··· Entries shown
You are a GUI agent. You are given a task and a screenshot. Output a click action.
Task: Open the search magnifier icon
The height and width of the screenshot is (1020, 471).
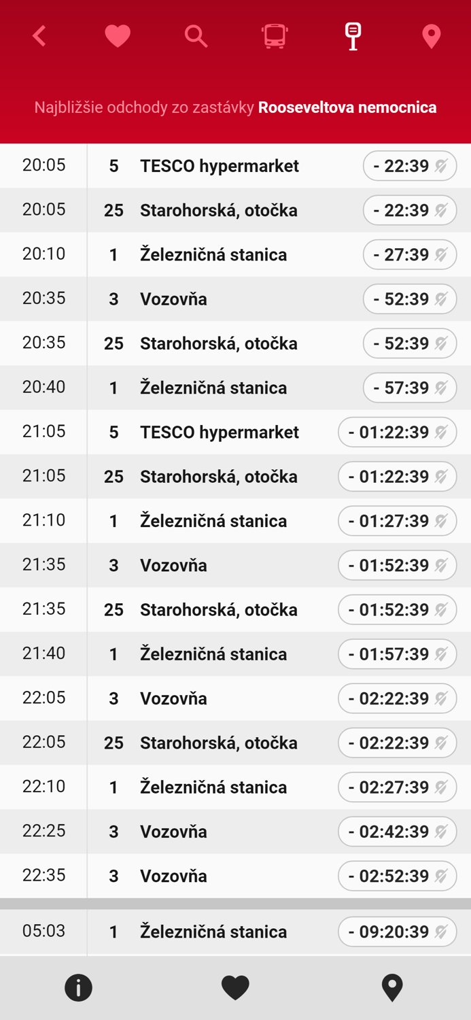click(196, 36)
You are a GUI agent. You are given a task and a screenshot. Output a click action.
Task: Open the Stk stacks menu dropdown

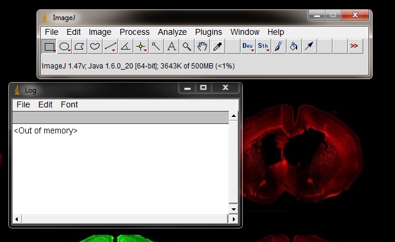[x=263, y=47]
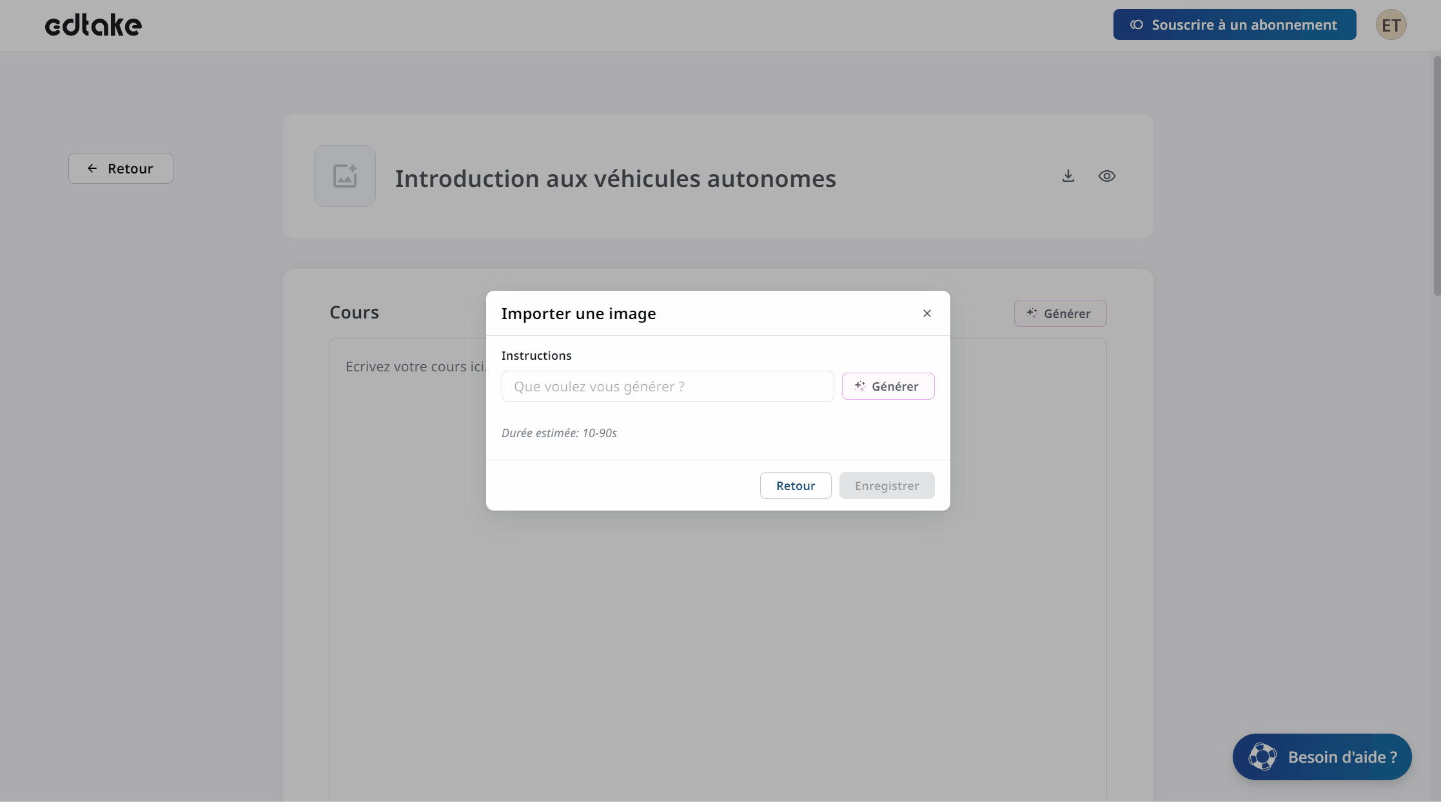
Task: Click the course title Introduction aux véhicules autonomes
Action: pyautogui.click(x=615, y=179)
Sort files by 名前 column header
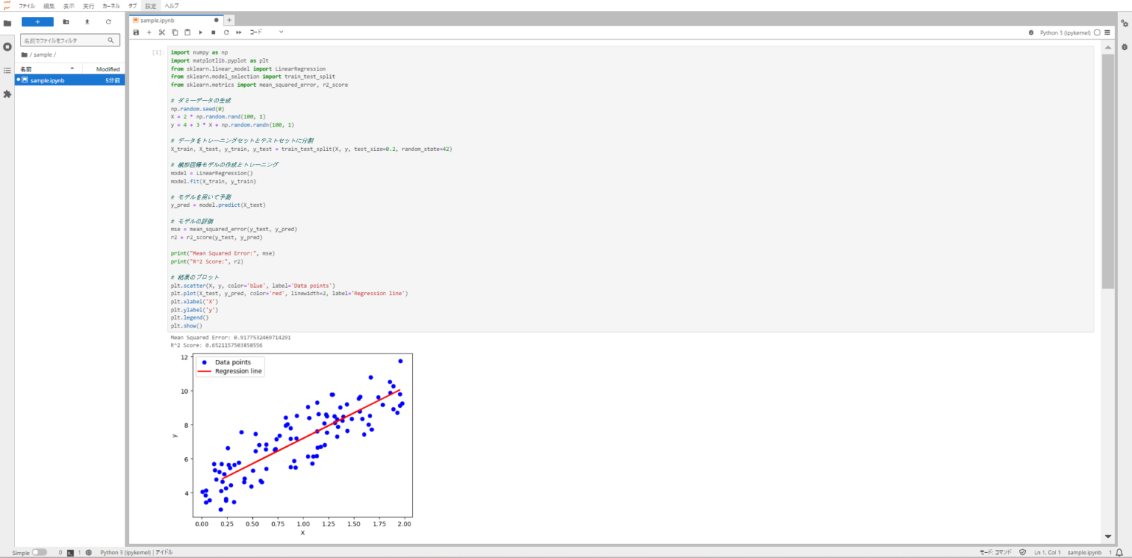Viewport: 1132px width, 558px height. tap(44, 68)
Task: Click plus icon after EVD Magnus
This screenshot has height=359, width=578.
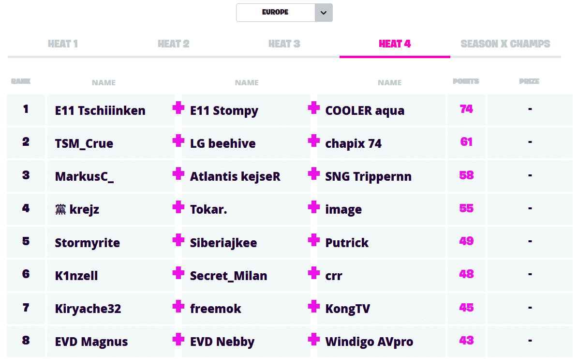Action: (178, 339)
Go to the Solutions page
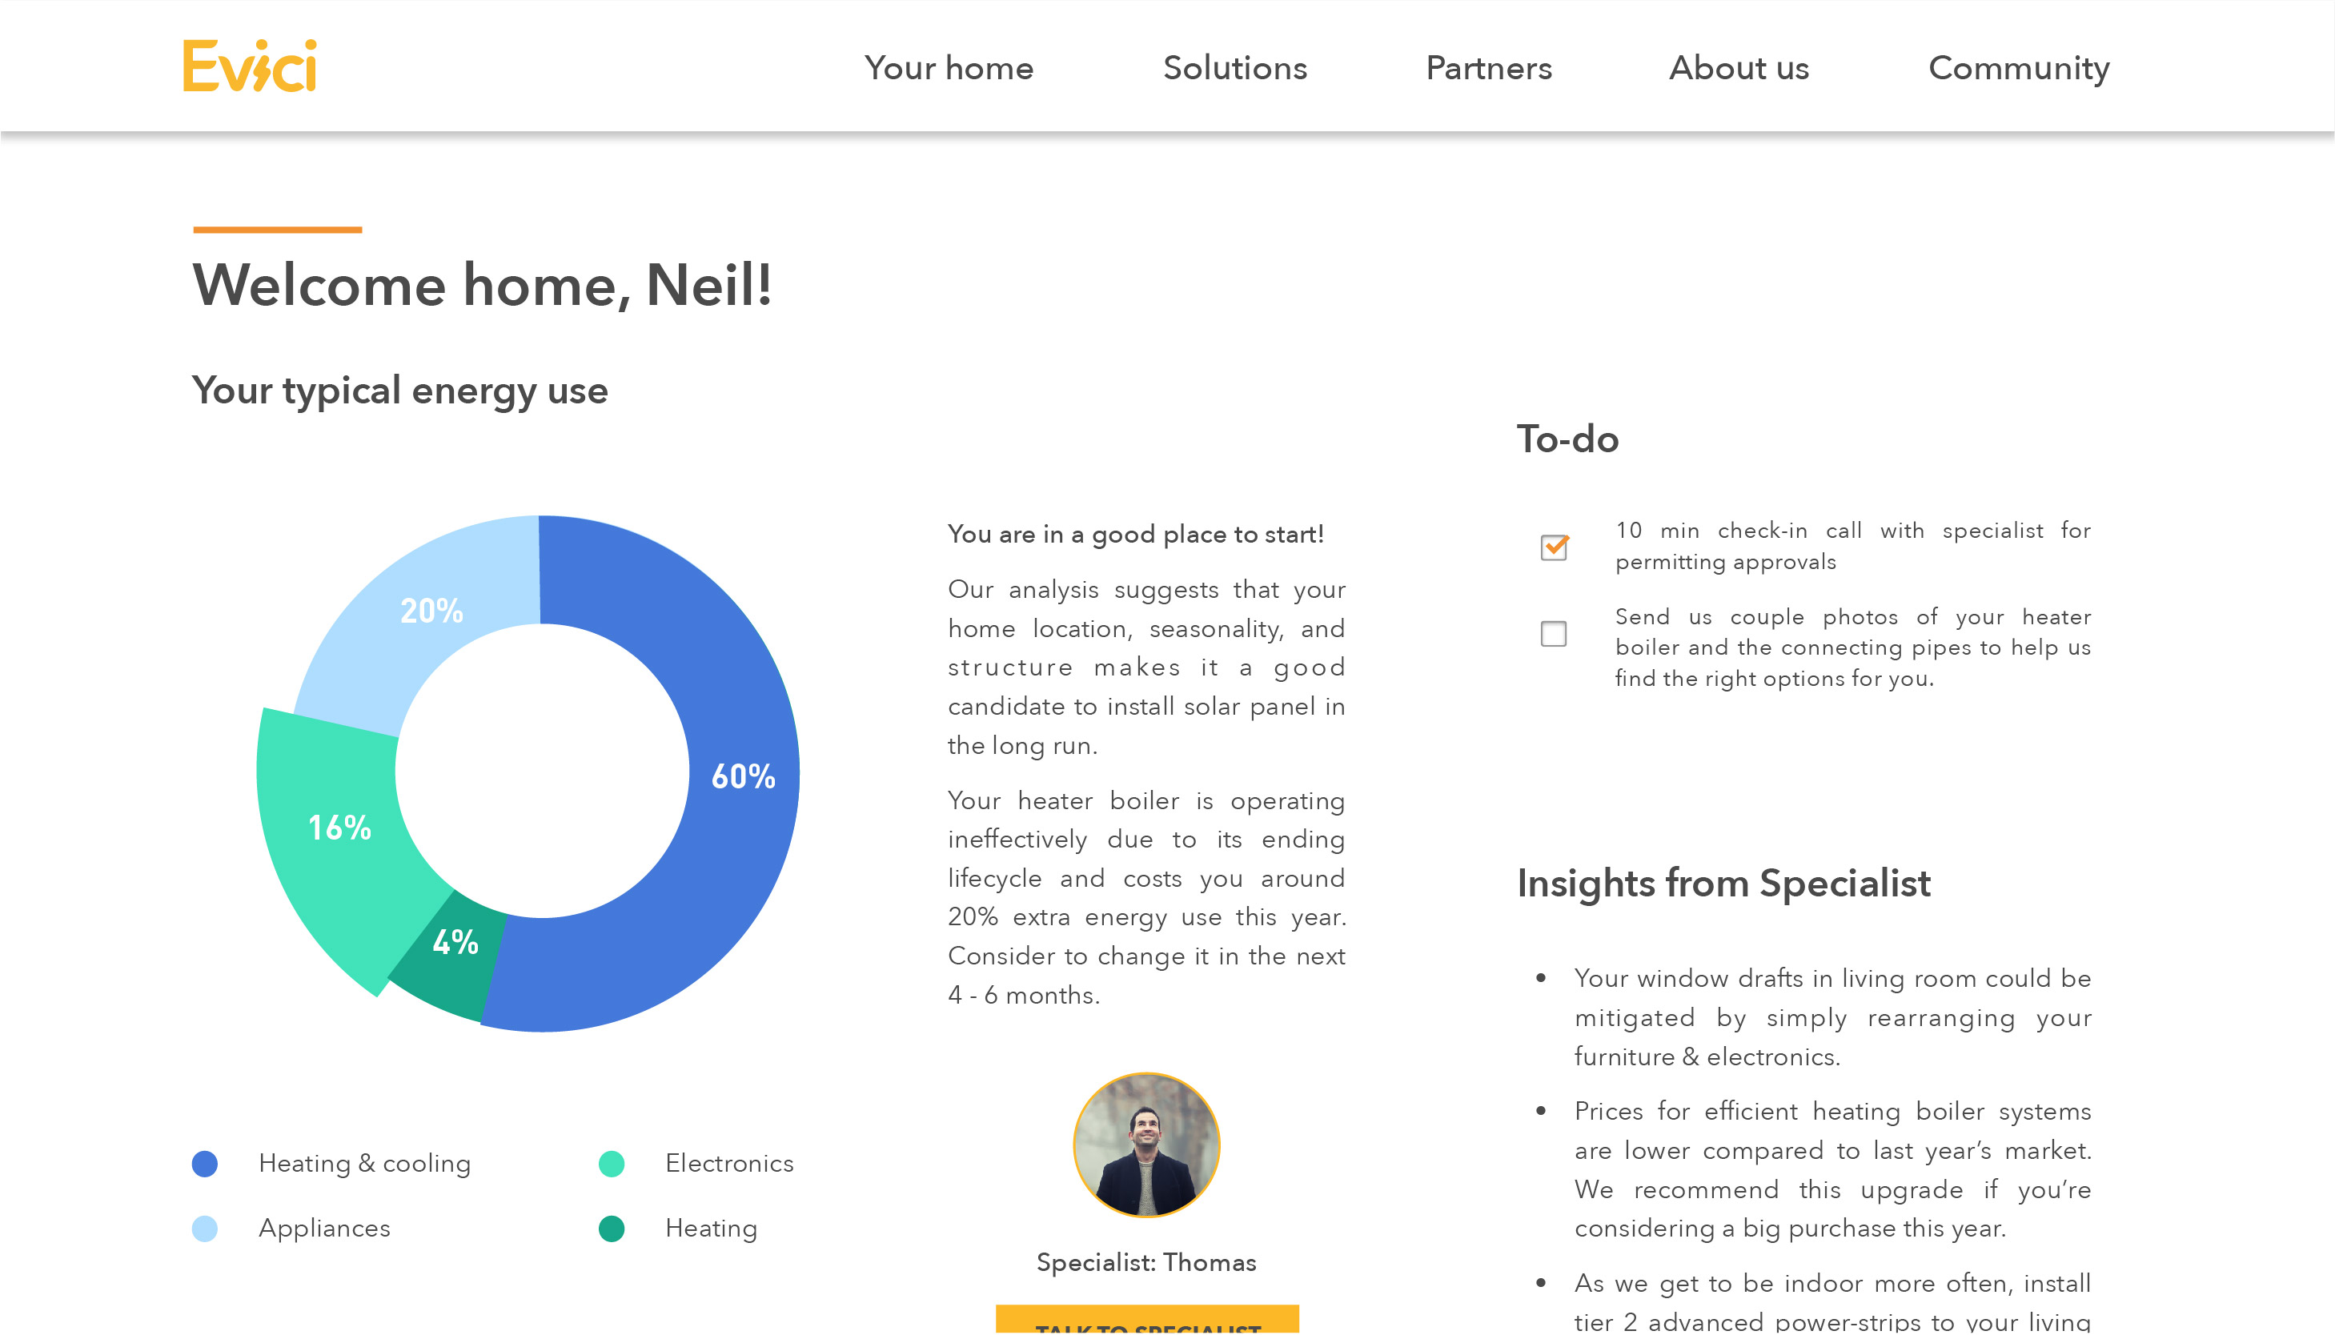This screenshot has height=1335, width=2335. [x=1235, y=68]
······
- _Problem statement_
Restate the lines above exactly, from the one bearing "This screenshot has height=359, width=578." through the final line of the material, both included, omitting pictures.

- _Finished task_
This screenshot has height=359, width=578.
Action: (178, 339)
Go to the Solutions page
This screenshot has height=1335, width=2335. [x=1235, y=68]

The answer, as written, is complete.